Bioeconomia florestal na Amazônia não pode esperar por 2030

 * Ecio Rodrigues

Nunca é demais repetir a lógica de um raciocínio, em tese, simples. Vamos lá.

Em 2015 os brasileiros assinaram o Acordo de Paris e se comprometeram em zerar o desmatamento da Amazônia a partir de 2030.

A pecuária extensiva é a atividade produtiva hegemônica na região, que ocupa as terras com localização mais nobres, nas margens das rodovias (364, 317, 174, 230, 319...) e dos rios (Purus, Negro, Solimões, Madeira...).

Para criar boi solto no pasto o produtor deve desmatar todos os anos posto que a viabilidade econômica da pecuária extensiva exige a incorporação regular de novas terras antes ocupadas por florestas.

Bancos de fomento rural, em especial o Basa, fornecem o dinheiro por meio do necessário e imprescindível crédito oriundo do Fundo Constitucional do Norte (FNO) para cobrir os custos do desmatamento e do aumento do plantel de gado na Amazônia.

Mesmo com intensidade de recursos públicos investidos na remuneração de fiscais e militares, e na compra e manutenção de veículos, a fiscalização estatal não conseguiu, desde a década de 1970, um ano sequer em algum Estado com desmatamento zero, mesmo quando se considera somente o desmatamento ilegal.

Em contrapartida, atividades produtivas baseadas no manejo da biodiversidade florestal apresentam produtividade bem superior à criação do boi solto no pasto, porém nenhum produtor rural na Amazônia abandonará a atrativa pecuária extensiva sem o apoio expressivo da política pública.
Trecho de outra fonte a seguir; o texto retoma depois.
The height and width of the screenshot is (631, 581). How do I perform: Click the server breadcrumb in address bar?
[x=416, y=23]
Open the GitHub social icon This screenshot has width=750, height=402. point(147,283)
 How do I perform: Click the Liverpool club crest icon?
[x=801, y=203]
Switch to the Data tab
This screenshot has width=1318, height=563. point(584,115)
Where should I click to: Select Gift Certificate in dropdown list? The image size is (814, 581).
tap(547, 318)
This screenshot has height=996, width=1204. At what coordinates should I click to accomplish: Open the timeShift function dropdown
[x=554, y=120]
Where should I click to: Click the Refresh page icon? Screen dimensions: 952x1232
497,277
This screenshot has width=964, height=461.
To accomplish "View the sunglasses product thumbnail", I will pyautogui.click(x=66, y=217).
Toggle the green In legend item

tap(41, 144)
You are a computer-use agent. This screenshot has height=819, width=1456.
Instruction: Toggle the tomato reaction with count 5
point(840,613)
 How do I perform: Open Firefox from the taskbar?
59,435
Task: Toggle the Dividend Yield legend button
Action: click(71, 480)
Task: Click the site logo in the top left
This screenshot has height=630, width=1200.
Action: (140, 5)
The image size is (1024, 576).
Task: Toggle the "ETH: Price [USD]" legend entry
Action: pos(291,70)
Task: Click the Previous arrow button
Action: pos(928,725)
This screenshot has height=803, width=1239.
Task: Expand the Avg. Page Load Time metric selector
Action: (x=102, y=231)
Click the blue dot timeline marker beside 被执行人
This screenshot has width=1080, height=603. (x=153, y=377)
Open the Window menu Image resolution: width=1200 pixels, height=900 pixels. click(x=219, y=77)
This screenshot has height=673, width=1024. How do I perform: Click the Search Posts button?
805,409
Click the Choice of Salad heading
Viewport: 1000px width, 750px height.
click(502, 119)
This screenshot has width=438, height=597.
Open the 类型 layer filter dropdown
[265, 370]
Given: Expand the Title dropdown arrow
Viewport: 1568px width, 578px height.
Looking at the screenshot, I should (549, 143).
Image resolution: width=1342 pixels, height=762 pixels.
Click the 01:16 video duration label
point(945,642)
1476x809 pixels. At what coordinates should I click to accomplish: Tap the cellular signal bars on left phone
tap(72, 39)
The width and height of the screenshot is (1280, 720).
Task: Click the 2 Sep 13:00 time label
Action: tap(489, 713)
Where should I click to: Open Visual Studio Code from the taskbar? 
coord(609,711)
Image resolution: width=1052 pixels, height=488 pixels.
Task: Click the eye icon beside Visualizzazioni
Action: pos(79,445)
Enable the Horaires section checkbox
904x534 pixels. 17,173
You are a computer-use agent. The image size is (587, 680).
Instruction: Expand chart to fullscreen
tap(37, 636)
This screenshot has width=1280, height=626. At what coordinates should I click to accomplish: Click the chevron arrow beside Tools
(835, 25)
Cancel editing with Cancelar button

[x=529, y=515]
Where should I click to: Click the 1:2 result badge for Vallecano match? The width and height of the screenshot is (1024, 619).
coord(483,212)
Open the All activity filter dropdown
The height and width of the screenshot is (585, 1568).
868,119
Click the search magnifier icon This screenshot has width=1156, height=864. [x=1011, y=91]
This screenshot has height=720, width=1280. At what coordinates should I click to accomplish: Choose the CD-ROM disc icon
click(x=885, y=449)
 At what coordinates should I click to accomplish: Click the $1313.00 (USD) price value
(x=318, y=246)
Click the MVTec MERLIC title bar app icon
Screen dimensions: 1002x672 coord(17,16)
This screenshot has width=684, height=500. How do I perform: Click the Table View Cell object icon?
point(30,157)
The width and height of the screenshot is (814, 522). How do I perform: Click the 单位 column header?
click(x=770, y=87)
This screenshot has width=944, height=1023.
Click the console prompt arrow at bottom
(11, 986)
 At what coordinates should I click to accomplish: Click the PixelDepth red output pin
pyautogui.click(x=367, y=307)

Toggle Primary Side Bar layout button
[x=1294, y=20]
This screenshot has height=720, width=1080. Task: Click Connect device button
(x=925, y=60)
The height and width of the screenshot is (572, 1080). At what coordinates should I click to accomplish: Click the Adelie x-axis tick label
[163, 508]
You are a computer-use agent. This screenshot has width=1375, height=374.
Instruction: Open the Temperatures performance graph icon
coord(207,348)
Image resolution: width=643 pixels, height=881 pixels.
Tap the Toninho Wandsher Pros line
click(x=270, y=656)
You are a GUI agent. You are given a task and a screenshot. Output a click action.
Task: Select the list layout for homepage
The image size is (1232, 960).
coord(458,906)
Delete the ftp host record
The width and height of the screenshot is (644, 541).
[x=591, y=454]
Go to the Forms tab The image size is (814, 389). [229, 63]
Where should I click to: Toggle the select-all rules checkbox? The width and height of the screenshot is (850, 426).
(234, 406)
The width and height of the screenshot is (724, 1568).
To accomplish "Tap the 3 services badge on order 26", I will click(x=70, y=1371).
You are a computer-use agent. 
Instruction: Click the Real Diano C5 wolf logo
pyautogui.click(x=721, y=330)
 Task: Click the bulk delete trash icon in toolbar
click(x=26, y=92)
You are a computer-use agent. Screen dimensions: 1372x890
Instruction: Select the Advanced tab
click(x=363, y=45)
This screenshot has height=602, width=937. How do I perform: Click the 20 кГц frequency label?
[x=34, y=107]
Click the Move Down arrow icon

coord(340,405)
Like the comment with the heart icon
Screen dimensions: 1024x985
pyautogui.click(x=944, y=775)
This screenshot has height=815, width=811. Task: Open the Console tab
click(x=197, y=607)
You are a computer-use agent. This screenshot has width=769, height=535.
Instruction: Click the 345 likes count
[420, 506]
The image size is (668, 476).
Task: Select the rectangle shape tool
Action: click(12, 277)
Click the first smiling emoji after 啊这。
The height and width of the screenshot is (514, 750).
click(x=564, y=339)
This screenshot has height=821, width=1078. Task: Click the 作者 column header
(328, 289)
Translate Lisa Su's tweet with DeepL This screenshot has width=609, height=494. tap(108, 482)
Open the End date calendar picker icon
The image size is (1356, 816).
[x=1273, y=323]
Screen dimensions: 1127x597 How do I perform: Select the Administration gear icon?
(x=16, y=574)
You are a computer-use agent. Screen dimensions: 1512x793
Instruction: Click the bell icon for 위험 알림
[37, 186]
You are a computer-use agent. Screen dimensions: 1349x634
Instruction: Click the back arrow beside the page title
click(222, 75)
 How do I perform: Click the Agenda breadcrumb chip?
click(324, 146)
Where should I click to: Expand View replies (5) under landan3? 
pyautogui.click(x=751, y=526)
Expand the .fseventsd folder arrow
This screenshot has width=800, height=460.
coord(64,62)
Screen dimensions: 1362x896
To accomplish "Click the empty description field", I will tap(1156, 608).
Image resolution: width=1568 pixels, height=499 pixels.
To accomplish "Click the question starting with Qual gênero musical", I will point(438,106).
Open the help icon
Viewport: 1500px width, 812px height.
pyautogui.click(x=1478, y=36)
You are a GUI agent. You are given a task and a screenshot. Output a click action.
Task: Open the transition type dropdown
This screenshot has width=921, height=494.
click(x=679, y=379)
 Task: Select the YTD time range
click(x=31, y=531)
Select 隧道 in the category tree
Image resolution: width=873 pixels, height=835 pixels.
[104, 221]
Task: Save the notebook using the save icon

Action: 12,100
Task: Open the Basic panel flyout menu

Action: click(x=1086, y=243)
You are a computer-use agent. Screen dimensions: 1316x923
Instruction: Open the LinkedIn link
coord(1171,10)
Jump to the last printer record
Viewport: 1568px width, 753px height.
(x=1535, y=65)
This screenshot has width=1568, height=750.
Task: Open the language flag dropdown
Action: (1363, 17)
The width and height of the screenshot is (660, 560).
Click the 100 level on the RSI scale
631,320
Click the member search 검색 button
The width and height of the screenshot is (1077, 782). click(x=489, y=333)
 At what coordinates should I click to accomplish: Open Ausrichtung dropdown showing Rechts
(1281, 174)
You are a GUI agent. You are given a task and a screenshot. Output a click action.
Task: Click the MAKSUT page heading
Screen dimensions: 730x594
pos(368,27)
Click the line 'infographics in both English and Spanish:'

Uma transformação produtiva regional desse tamanho, indo da pecuária para a exploração técnica da biodiversidade florestal, exige planejamento de longo prazo, mas que deve ter início hoje.

Afinal, trata-se de uma transformação produtiva que depende de um pacto federativo entre União, Estados e Municípios viabilizado somente uma vez na história econômica da Amazônia para o legítimo objetivo de tornar a pecuária extensiva atividade econômica primordial na região.

Por isso, identificar o momento do planejamento estatal em que ocorreu a alteração de visão que decretou o fim do extrativismo florestal como atividade econômica e promoveu a pecuária extensiva à condição de única opção possível, permitirá compreender o equívoco da justificativa técnica que sustentou essa alteração.

Para se ter uma ideia, o potencial da biodiversidade – tido como o maior recurso estratégico da Amazônia - foi considerado à época como um dos principais empecilhos para o crescimento econômico.

Por sinal, a bioeconomia para Amazônia deveria resgatar o momento em que os planejadores reduziram as potencialidades econômicas do ecossistema florestal amazônico à oferta de um produto e única árvore: a borracha da seringueira.

Contudo, ao ser analisada sob a ótica da teoria das vantagens comparativas e tendo-se como escopo sua inserção num processo de planejamento, a biodiversidade florestal deve ser assumida como principal referência de planejamento.

Nunca é demais repetir que o pujante e acessível ecossistema florestal e a existência de uma população que tradicionalmente sabe como manejá-lo são as duas maiores vantagens comparativas da Amazônia.

Finalmente, a análise dessas duas vantagens comparativas levará à constatação do valor ou à precificação, num processo de planejamento, das potencialidades da biodiversidade específica de cada local e para o conjunto da Amazônia.

A bioeconomia poderá, considerando a heterogeneidade das florestas, estabelecer princípios para criar e manter as vantagens comparativas da Amazônia.

 

*Engenheiro Florestal (UFRuRJ), mestre em Política Florestal (UFPR) e doutor em Desenvolvimento Sustentável (UnB).